─── Passage

## California Housing

As spatial features, California Housing's 'Latitude' and 'Longitude' make natural candidates for k-means clustering. 
In this example we'll cluster these with 'MedInc' (median income) to create economic segments in different regions of California.

Since k-means clustering is sensitive to scale,
it can be a good idea rescale or normalize data with extreme values.
Our features are already roughly on the same scale, so we'll leave them as-is

In [None]:
! conda install -c conda-forge xgboost

In [1]:
import matplotlib.pyplot as plt
import numpy as np
import pandas as pd
import seaborn as sns
from sklearn.cluster import KMeans
from sklearn.model_selection import cross_val_score
from xgboost import XGBRegressor

ModuleNotFoundError: No module named 'xgboost'

In [None]:
# Create cluster feature
kmeans = KMeans(n_clusters=6)
X["Cluster"] = kmeans.fit_predict(X)
X["Cluster"] = X["Cluster"].astype("category")

X.head()

Now let's look at a couple plots to see how effective this was.
First, a scatter plot that shows the geographic distribution of the clusters.
It seems like the algorithm has created separate segments for higher-income areas on the coasts.

In [None]:
sns.relplot(
    x="Longitude", y="Latitude", hue="Cluster", data=X, height=6,
);

The target in this dataset is MedHouseVal (median house value).
These box-plots show the distribution of the target within each cluster. 
If the clustering is informative, 
these distributions should, for the most part, separate across MedHouseVal, which is indeed what we see.

In [None]:
X["MedHouseVal"] = df["MedHouseVal"]
sns.catplot(x="MedHouseVal", y="Cluster", data=X, kind="boxen", height=6);

──────
─── Data extract

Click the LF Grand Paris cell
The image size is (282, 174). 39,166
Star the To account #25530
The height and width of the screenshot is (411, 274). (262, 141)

──────

§ Tasks for this exercise
**a.** In the California Housing notebook, which feature is clustered along with Latitude and Longitude?
**b.** Reproduce word for word the part of the California Housing notebook starting with "First, a scatter" and going on through "(median house value).".

§ Answers to the problems
**a.** MedInc, the median income.

**b.**
First, a scatter plot that shows the geographic distribution of the clusters.
It seems like the algorithm has created separate segments for higher-income areas on the coasts.

In [None]:
sns.relplot(
    x="Longitude", y="Latitude", hue="Cluster", data=X, height=6,
);

The target in this dataset is MedHouseVal (median house value).